Moreover, programmed amounts of defocus can be induced with the SLM, enabling the researchers to conduct a through-focus test. This test captures the image quality within the proximity of a simulated retinal position, shedding light on how the lens interacts with eye elongation signaled at the retina.
According to the news release, the researchers also quantified the lenses’ light scattering properties, which was important because one of the tested lenses is based on contrast reduction by adding scattering. For this, they designed a custom setup that does not require the specialized detectors and moving parts conventionally required for scattering quantification.
“By combining the through-focus results with light-scattering measurements, we were able to accurately characterize several types of eyeglass lenses,” said Arias. “We then compared our measurements for each lens with their reported clinical efficacy for slowing myopia progression. The results raised new questions that need to be studied further while also pointing to potential strategies that could increase the efficacy of future designs.”
In this work, the lenses were characterized using a single wavelength of light to simplify the analysis of the image properties. Because the illumination in real scenarios contains many wavelengths, the researchers are working to adapt the instrument to include sources with varying wavelengths.
Two primary environmental factors appear to have a casual association with childhood myopia. First is education. Despite the challenges of quantifying results with subjective methods such as questionnaires, a meta-analysis indicates a relationship. For each additional dioptre-hour of near work per week, the odds of becoming myopic increase by 2%.
While outcomes of studies of near work and myopia have not been consistent, there is substantial evidence to indicate a broader relationship between myopia and education. In countries where children are exposed to education at an early age, and for more hours per week, in countries with established national education systems and among students who attend selective schools and achieve high academic grades, myopia prevalence increases.
The second environmental factor is time spent outdoors. A systematic review of the relationship has concluded that as outdoor time increases, myopia onset reduces. Children who experience lower light exposure tend to exhibit axial length growth. However, outdoor time is not as effective in slowing or stopping myopia's progression.
Among prevention methods, increased outdoor time is considered the most accessible, non-invasive option. Clinical trials in China and Taiwan resulted in decreased incidences of myopia among schoolchildren involved in the study, across age groups from six to 14. In addition, while a rebound affect can occur after ceasing treatment, both test groups in one study showed significant difference from the control group with as few as 26 minutes of outdoor exposure per day.
These environmental factors interact with genetic influences on myopia's onset and progression. Because heritability estimates of identified genes indicate only a portion of myopia is hereditary, it is vital that environmental factors are considered, especially in prevention efforts. Risk factors such as rural/urban differences, gender, and socioeconomic status should also be quantified in conjunction with one another.

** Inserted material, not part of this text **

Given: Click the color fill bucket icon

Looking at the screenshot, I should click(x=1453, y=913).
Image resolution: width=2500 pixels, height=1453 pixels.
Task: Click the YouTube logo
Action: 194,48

Other therapeutic strategies, such as low-concentration atropine and optical interventions, can also be successful in some use cases. These therapies have resulted in reduced myopic shift and reduced myopia progression.
Identifying pre-myopia, early and accurately, allows preventataive measures to be put into place. An accessible prevention strategy like increased outdoor time can have a significant impact on at-risk children, delaying the age of onset and reducing myopia prevalence in the youth population.